OBJECTIVE 1:
Answer these questions using the article on the Baltic elves:
(a) What is Mindaugas's daytime job?
(b) How many elves were there at first?
(c) On which two online platforms did the group fight the trolls?
OBJECTIVE 2:
Resume the article on the Baltic elves, picking up right after its last sentence.

SOURCE TEXT:

24 Mar 2016

The Baltic Elves Taking on Pro-Russian Trolls

What at first looked like as a social media grudge match could be a precursor to invasion, war, and resistance in the Baltics.

Mindaugas is an unassuming, thirtysomething advertising agency director by day, and a ferocious cyber-warrior by night. He started a phenomenon, here in Lithuania, of countering Kremlin propaganda and disinformation on the Internet. “We needed to call our group something. What to name it? Well, we were fighting trolls. So I said, ‘Let’s be elves.’”
There were 20 or 30 at first, when the trolls began a targeted campaign of leaving nasty comments about the Lithuanian government and society, usually pegged to a hatred of NATO, the European Union and, of course, the United States. Since then, elves have proliferated into the hundreds. They’re now scattered about neighboring Latvia and Estonia and have even been spotted as far north as Finland. The elves pride themselves on clandestinity and reclusiveness, and so I was quite lucky to catch this Lithuanian Legolas on my last night in Vilnius.


“Most of us were already participating in some online groups,” said this man, who suggests we call him Mindaugas in person. “Fighting the trolls on Facebook and vKontakte, giving examples of Russian lies. That’s how we met.”

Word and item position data
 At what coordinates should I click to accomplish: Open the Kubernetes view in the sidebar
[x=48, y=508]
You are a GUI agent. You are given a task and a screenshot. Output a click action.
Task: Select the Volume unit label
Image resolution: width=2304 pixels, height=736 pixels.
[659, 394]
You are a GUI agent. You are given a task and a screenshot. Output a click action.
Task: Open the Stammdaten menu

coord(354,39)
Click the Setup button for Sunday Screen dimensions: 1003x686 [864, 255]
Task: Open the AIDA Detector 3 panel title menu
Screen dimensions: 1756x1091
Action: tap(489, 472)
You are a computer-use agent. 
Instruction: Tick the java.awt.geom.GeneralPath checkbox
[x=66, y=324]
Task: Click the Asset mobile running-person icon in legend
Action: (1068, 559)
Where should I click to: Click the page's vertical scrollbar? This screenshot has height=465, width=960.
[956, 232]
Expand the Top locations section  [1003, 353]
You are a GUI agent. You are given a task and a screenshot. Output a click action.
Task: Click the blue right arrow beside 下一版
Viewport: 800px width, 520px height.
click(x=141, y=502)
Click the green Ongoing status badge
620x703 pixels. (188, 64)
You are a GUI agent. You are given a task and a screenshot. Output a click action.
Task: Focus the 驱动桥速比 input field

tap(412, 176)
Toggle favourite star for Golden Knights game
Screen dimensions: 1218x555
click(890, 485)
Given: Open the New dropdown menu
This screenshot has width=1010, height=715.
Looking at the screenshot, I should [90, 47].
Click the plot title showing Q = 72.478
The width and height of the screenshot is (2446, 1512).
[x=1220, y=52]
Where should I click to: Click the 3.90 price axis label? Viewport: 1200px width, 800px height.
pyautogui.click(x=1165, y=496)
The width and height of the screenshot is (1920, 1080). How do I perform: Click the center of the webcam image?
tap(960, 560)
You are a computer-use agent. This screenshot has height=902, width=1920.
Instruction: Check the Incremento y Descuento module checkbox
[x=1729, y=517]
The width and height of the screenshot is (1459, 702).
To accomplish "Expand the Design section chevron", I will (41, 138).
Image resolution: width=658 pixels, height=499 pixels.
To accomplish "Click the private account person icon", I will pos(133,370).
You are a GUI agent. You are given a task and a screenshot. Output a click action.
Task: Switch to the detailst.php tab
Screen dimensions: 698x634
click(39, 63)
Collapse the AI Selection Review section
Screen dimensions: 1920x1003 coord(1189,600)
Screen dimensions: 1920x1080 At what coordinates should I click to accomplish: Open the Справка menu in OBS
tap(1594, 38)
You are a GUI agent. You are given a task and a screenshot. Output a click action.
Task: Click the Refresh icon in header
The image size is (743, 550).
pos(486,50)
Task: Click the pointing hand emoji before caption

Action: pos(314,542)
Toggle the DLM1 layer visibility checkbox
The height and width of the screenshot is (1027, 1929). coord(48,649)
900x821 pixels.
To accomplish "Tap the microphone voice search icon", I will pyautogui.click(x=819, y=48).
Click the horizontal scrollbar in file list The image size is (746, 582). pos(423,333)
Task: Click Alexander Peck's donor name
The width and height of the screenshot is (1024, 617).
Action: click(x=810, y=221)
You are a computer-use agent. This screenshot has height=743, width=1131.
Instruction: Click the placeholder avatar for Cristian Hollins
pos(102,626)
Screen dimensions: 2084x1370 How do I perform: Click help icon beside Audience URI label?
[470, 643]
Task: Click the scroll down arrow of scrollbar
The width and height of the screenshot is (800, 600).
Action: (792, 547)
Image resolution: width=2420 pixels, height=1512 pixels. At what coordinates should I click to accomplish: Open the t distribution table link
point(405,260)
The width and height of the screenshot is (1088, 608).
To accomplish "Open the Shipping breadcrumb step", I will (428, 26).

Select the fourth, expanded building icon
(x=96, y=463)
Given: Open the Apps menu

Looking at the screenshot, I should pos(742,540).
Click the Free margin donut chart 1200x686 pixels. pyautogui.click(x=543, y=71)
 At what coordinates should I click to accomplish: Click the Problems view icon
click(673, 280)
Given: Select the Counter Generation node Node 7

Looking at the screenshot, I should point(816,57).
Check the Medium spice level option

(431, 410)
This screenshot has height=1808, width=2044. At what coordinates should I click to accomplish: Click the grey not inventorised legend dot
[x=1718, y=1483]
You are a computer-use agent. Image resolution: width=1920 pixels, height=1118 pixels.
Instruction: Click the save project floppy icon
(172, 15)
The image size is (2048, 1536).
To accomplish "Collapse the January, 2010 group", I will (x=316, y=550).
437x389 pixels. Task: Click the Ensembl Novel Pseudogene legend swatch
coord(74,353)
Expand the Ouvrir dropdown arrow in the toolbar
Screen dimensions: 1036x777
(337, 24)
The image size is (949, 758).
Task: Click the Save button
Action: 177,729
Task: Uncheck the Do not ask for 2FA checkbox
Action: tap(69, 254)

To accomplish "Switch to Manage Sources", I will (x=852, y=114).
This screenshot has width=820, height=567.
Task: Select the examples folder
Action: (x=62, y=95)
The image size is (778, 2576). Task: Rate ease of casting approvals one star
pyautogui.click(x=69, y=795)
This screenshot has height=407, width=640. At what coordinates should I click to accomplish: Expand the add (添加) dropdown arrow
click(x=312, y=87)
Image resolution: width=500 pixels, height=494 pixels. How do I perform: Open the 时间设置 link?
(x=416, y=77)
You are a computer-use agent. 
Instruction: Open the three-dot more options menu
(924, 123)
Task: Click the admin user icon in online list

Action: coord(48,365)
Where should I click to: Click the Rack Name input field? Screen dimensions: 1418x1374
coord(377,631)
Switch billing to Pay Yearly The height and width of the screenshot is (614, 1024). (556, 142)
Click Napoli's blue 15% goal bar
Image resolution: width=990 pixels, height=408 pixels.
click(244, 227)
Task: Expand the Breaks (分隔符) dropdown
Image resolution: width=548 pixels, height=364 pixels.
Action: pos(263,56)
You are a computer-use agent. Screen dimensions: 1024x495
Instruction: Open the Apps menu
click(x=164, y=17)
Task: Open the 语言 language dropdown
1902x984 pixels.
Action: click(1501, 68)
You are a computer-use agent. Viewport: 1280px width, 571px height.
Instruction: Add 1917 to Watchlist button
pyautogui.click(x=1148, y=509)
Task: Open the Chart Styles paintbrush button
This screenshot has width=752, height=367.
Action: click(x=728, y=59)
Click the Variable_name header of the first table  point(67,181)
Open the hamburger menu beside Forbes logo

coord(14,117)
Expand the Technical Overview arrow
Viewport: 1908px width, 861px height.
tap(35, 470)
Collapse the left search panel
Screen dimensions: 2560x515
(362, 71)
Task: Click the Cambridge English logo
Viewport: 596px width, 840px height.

TASK OUTPUT 1:
(a) He is an advertising agency director.
(b) There were 20 or 30.
(c) Facebook and vKontakte.

TASK OUTPUT 2:
Facebook is where the light skirmishes take place; the mortal combat is reserved for the comment sections of Lithuanian news articles, where the trolls loose a constant drizzle of falsehoods and complaints, each comment helping to construct an alternate reality version of life in this Baltic country of 3 million. Rather than a thriving and patriotic post-Soviet success story, which it is, the image the trolls cultivate is that of a demoralized and angry society whose people are ready for regime change, be it through internal democratic mechanisms or through “liberation” by a friendly neighboring army.
No one knows how many trolls are polluting the Lithuanian media, or how many are actual human beings versus bots programmed with word algorithms that spew out permutations of the same anti or pro sentiment, or how many are single persons posing under different handles as multiple people, or how many are genuine provocateurs as opposed to salaried employees clocking in at one of many Russian troll farms, such as the well-reported Internet Research Agency in St. Petersburg. All that’s known for sure is that their messaging is relentless and consistent. Mindaugas, speaking ironically, summed up the broad themes: “We are Nazis. Our president is controlled by Obama. Our country is a puppet of the United States.”
The civic activists committed to knocking down this disinformation have grown steadily over the last 18 months. Their pushback is dogged but not dogmatic, Mindaugas insisted. “We don’t try to be propagandists in reverse. Lithuania has problems, of course, like any nation. We only want to expose the bullshit.”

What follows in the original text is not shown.